--- The data Enclosed Below ---

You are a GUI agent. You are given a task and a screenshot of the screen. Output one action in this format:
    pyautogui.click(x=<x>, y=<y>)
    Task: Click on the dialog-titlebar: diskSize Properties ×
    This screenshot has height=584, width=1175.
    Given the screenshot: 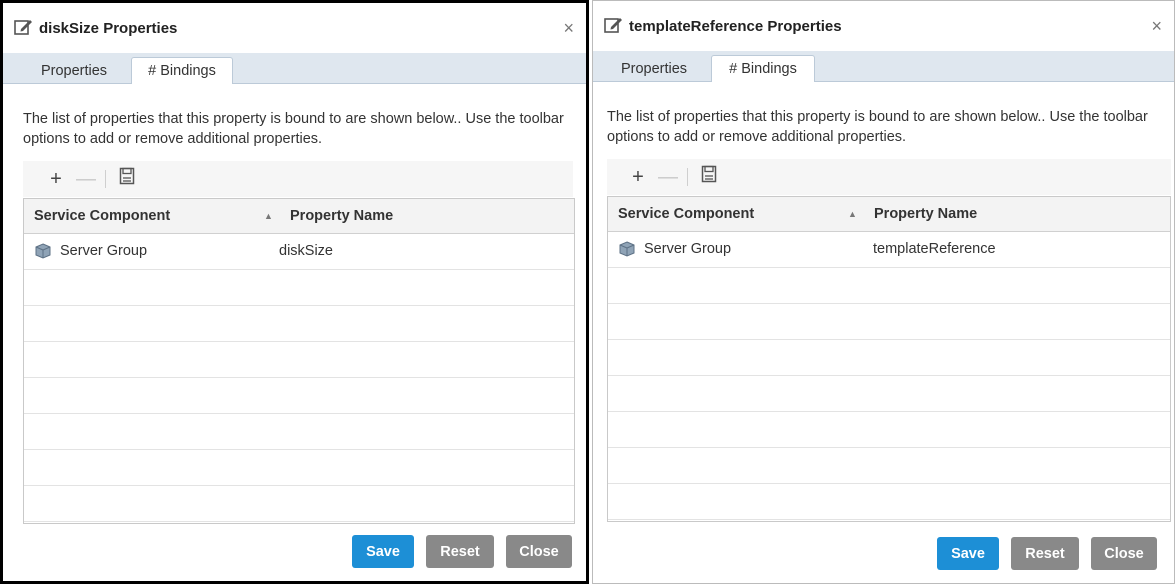 What is the action you would take?
    pyautogui.click(x=294, y=28)
    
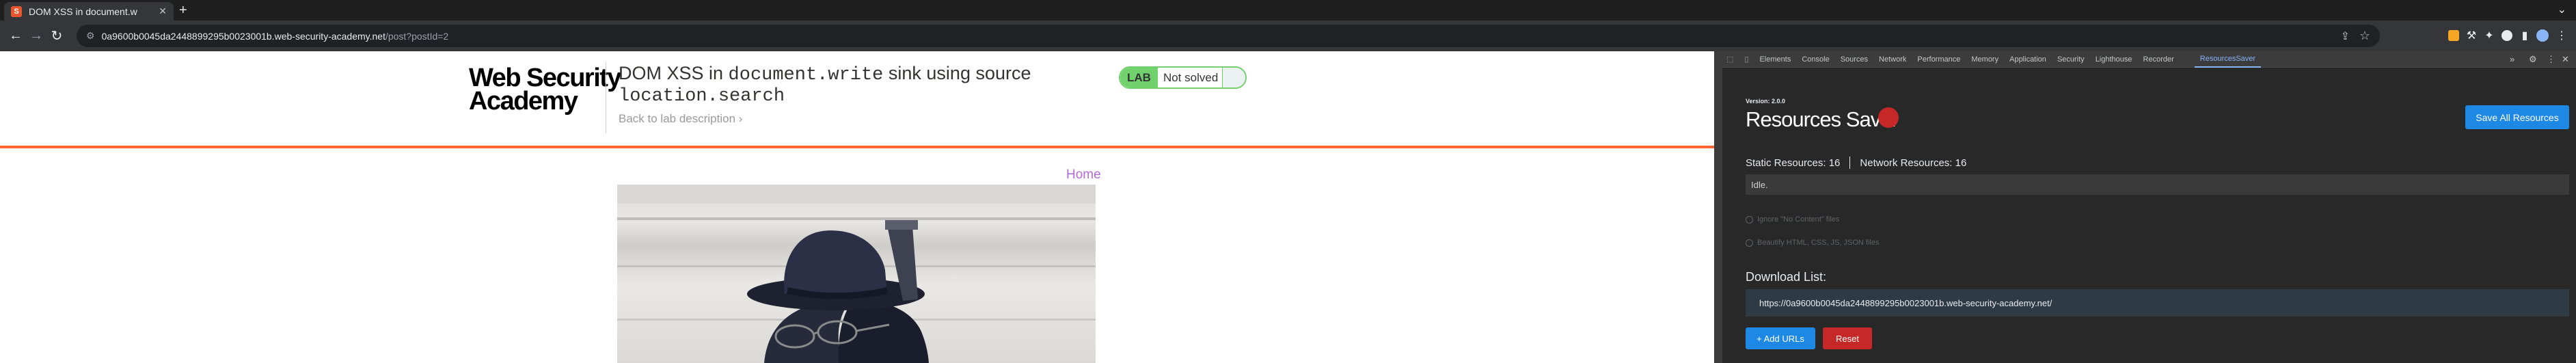 The image size is (2576, 363). What do you see at coordinates (1084, 175) in the screenshot?
I see `home-link: Home` at bounding box center [1084, 175].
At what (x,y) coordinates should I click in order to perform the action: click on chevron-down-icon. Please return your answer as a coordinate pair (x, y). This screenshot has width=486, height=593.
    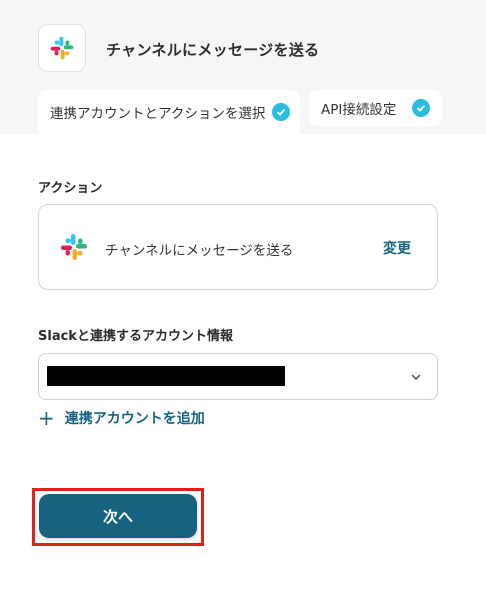
    Looking at the image, I should click on (416, 378).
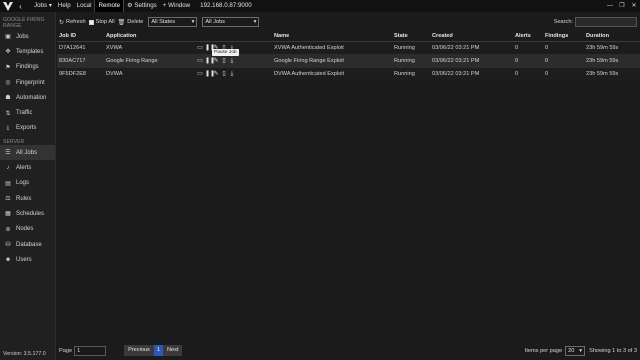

--- End of Enclosed The data ---

▸ **Your objective**: Copy the stretch of the records from the line containing "At what (x,y)" through the end of the records, leaving out the pictures.

▸ **Solution for this problem**:
At what (x,y) coordinates should I click in order to perform the action: click on chevron-down-icon. Please return your answer as a coordinate pair (x, y). This screenshot has width=486, height=593.
    Looking at the image, I should click on (416, 378).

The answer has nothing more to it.